Friday, June 18, 2010

Fated



有事钟无艳,无事夏迎春。

Why must I surrounded by people like this always.
Being nice is something that I always want to do, I believe in giving in more, will get fruitful return.

However the reality proves me wrong, many. freaking. times.
My kindness been taken granted, and people only come to me when they have problem.
I goddam admit that sometimes I need attention, and insecure about my position, that's why I always want to be nice and kind to others.
No, I don't find this wrong, I'm doing the right thing and don't think that I'm taken people for granted.

I took everything upfront, give you all the support you need, all the time spent, end up I feel nothing, still empty and insecure.

What am I looking for?
I guess I'm just having low self esteem, just because I'm not as adorable as the others, not as feminine as the others, a bit more independent than others.
And there you go! Viola! I'm a guy/ girl.

Being myself doesn't give me any advantage. Not being myself gives my tough time.

I'm such a loser Libra. Can't decide what I want always. What I want for life? What I want to achieve at this point of time?

= = = = =

Exercises to complete -
1 – Set down the blog post word for word, starting at "有事钟无艳,无事夏迎春。" and ending at "independent than others.".
2 – In the blog post, the writer compares themselves with others in three ways. List each one.
3 – Carry the blog post on past its final sentence.

Given data -

= = = = =

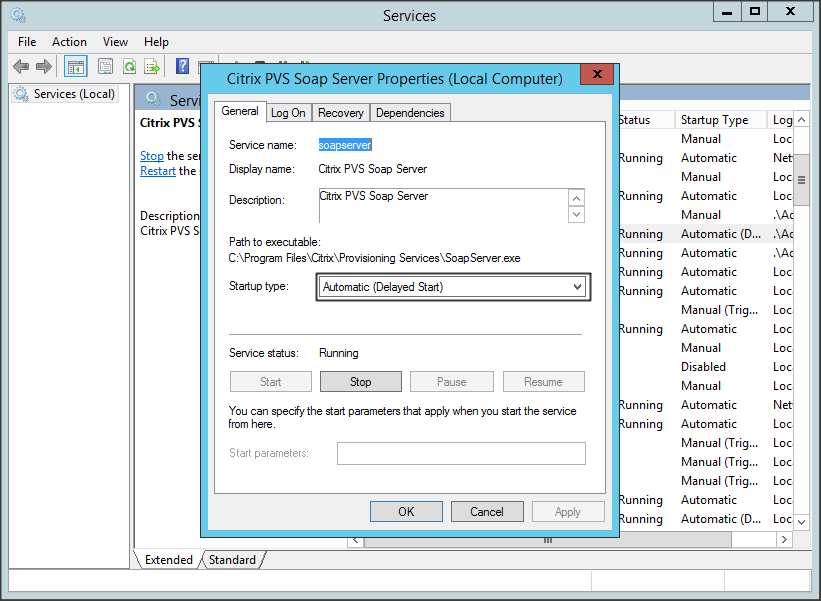The image size is (821, 601).
Task: Switch to the Log On tab
Action: (288, 112)
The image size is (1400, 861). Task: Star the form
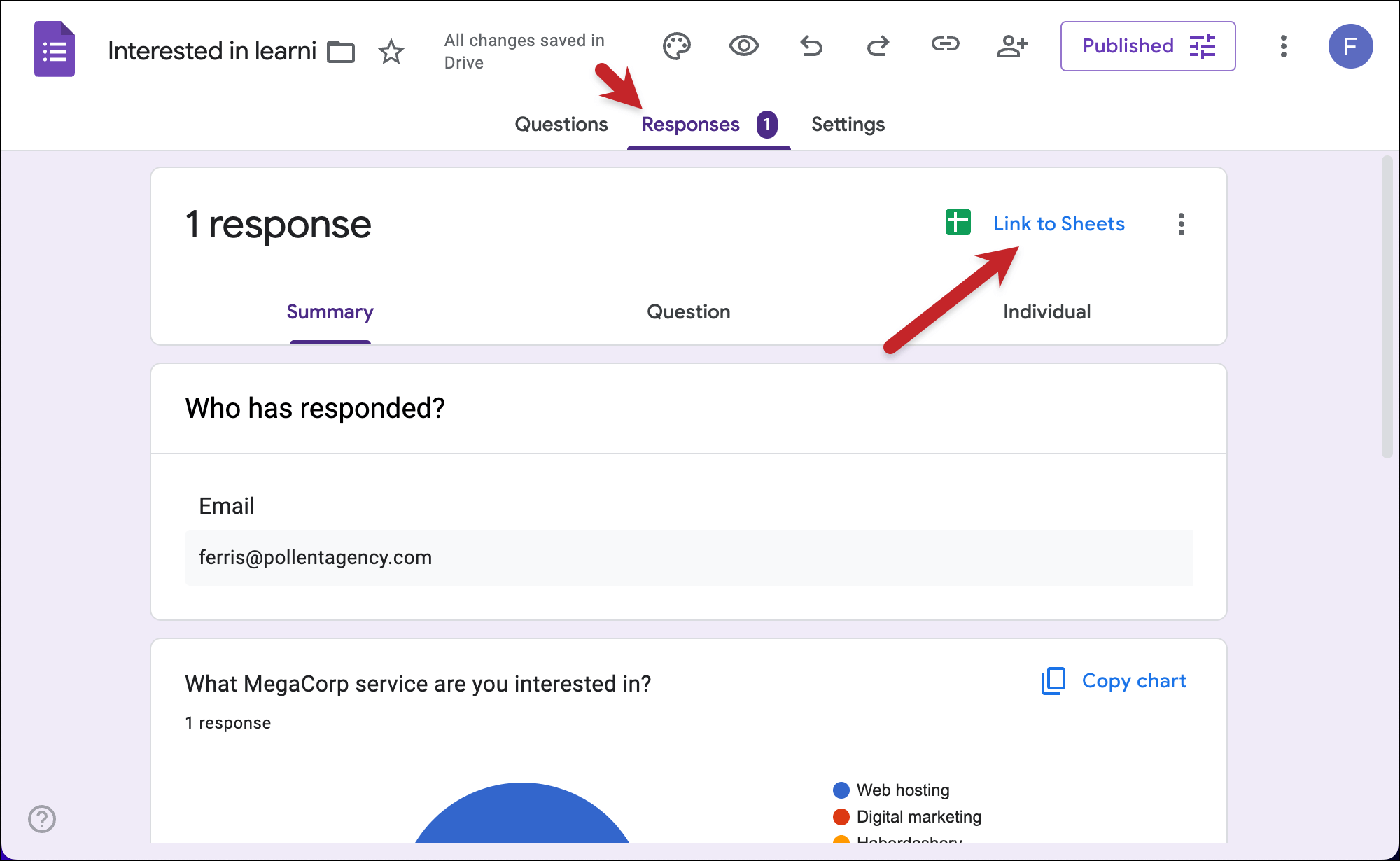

= = = = =

Written answers -
1 –
有事钟无艳,无事夏迎春。

Why must I surrounded by people like this always.
Being nice is something that I always want to do, I believe in giving in more, will get fruitful return.

However the reality proves me wrong, many. freaking. times.
My kindness been taken granted, and people only come to me when they have problem.
I goddam admit that sometimes I need attention, and insecure about my position, that's why I always want to be nice and kind to others.
No, I don't find this wrong, I'm doing the right thing and don't think that I'm taken people for granted.

I took everything upfront, give you all the support you need, all the time spent, end up I feel nothing, still empty and insecure.

What am I looking for?
I guess I'm just having low self esteem, just because I'm not as adorable as the others, not as feminine as the others, a bit more independent than others.

2 –
- not as adorable as the others
- not as feminine as the others
- a bit more independent than others

3 –
Such an attention freak I am.

Why do I have such feeling? Low self esteem sucks max.

Wednesday, June 16, 2010

El Nino




This is the reason I update this post.

我爱雀斑男了!!!

Tuesday, June 15, 2010

Changes



My life have been moving nowhere lately.

I always want to move forward, try something new, do something different.

But my life is getting nowhere lately. Repeating the routine I am, bitching the same thing, and continue.

I need a change perhaps. Very depressed today.

I'm a bitch who can't live without attention and companion.
Sick.

I need a improvement, a freaking change.
Need to learn how to be more charismatic, more attractive, adorable, more like a girl i reckon.

I need to be loved!

Monday, June 14, 2010

Wish List

As title:

1) New handphone, can touch touch the screen one, can take awesome picture in silence.
2) Camera. I don't even have one now!!
3) New Hand bag. I know I have many already, but I still using the same one Shee Hoong gave me on my 21st birthday. I <3 the current one, but it is too big for office.
4) I need a new pillow case urghh.
5) Tint my car.
6) New jeans, color contact lens, hair cut.
7) A house. In K.L. Here.

OK, no more dreaming...get back to work.

Thankiu. Xie xie.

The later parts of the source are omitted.